二十九
しかし未遂で終う。もしもそんなことが可能るのならば、斯様残酷なことはあるまい。肉体は形骸化し、結氷した水面を突く海豹のように、或いは神経が肉体の皮袋から一歩も出ることが不可能ままにその牢獄のなかに幽閉められる魂のように*不調法に朽果てる他ない。呪詛を溜込んだまま、密と皮膚に貼付いて湿気た状態の腥い心地を想像した。
精神の醗酵は恰も昏い隠沼が昵と蟠って居るかのように、甚だ厭うものがあり、目を背けるほど総毛立つ想がした。体中を徘徊る神経の節々まで、上枝を廻って下枝に尽きるその一端まで毒のような倦怠感に蹂躙されることだろう。
肉体の中で魂だけが老いて朽ちること、これだけはたまらなく厭であった。己の内側から腐蝕され、雑菌は培養され、絶えず恥辱に晒される形相は懊悩の餌以外の何者でもない。ならば絶筆に飛翔する血潮がいつか灯明を点ず蝋のように凝固し、その結果劫の流転で苔生すことになっても、彼岸で真紅に咲く曼珠沙華の花弁に翹望れつづけるほうが幾分か増と云うものであろう。
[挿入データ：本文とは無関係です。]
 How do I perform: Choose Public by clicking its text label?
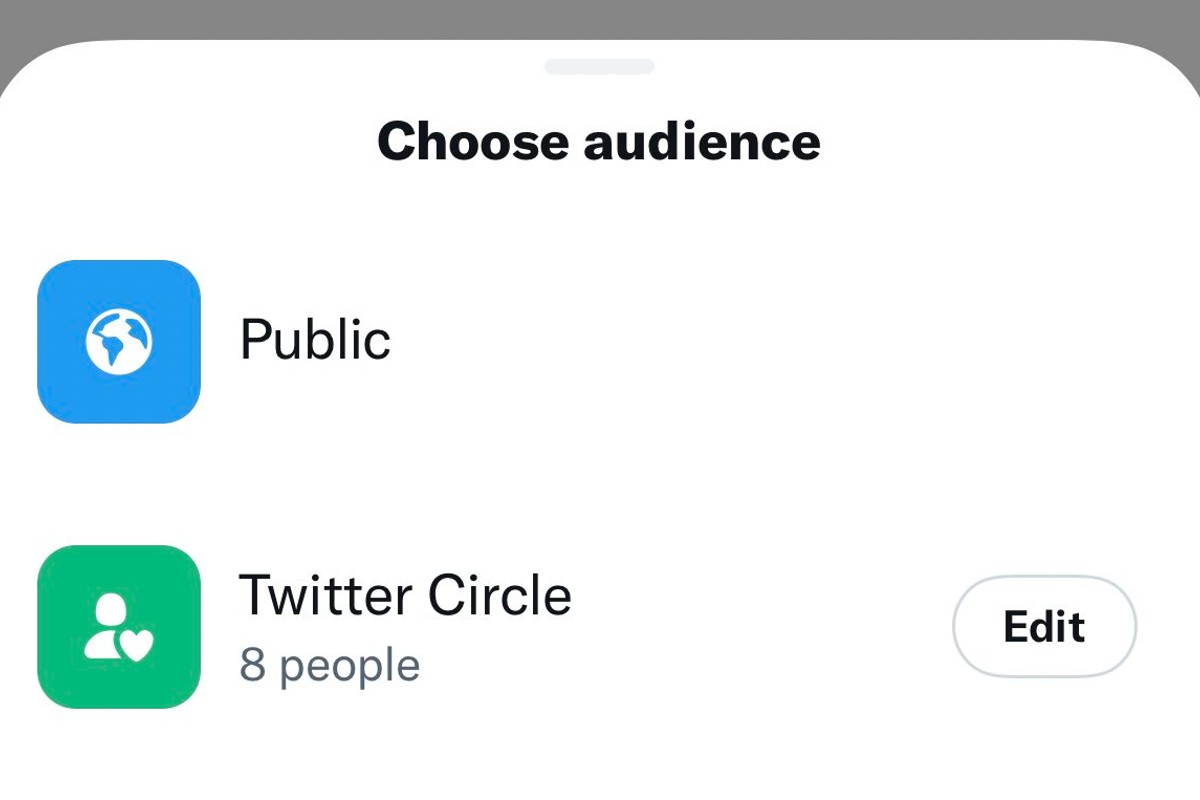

こうして己の死について観察日記のような叙述の裡で、私は自分の死がやはり空虚であることを嗅当て安心した。私は死ぬ理由が行動の推敲と伴に咀嚼ともつかぬ、俗に云う客観視の裡に発見されるのではないかと惧れたが、それすら畢った今、私は茫乎とした浮草のような寄辺のない境涯であった。私が辿着いた結末は理由のない死であり、劇的な死からは最も乖離れていた。女の予言が果たされることには違いないが、それでも形式は変えられ観念は肉体を伝播することなく完結した一回性を獲得し、孤絶した死が表出することだろう。女は死を花弁に視たが、それは私によって忽ち蝶へ変えられたのだ。
私は蟠屈していたすべてのものが吹き抜ける思いがした。恬とした爽さに充足りた心地である。
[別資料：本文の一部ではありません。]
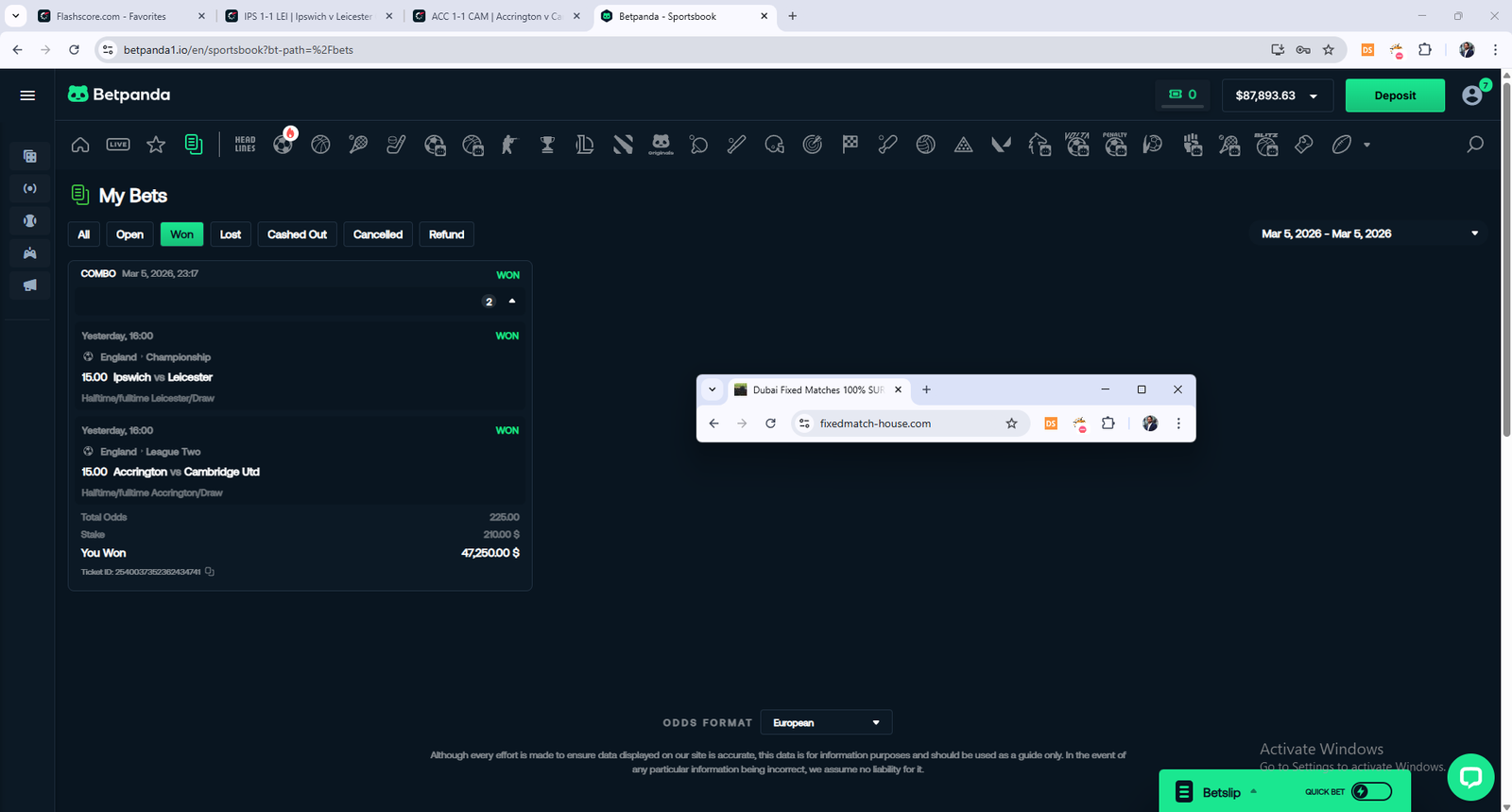Open the Betpanda Originals panda icon

(661, 145)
死ぬ理由がないまま死ねたら、きっと誰も届かない、最も高いところへ行けるではなかろうか。
さて、末尾まで読了された*疑城の読者諸兄はおそらくこう思っているであろう。
何だこれは。真赤な嘘じゃないか。韜晦許りで諧謔なんて欠片も見当らない。狂人日記の間違いだろう。
しかし、私はそれでもいい。自分の死に縛られ、死後もなお弁解をつづけ、同情を乞うのは御免だ。そのためには生前と死後は裁断されなければならなかった。しかしその無益さを鋳造するためには有益の屍を累積ねなければならず、却って無益無意味さを極限まで遠ざけなければならなかった。してみれば、私もまた誤解の魔に取憑かれてしまったわけだ。だが私が諸君の反駁を聴くことはあるまい。何故と云うに、これが読まれて居る頃には私は夙に冷たくなっているからだ。
では諸君、さらばだ。
後註…この手記はさる聚落の若者が記したもので、著者はある伝からこれを入手し、多少手を加えたものだが、原本を回してくれた彼によると、この手記が記された日、聚落で死体が一つ見つかったと云う。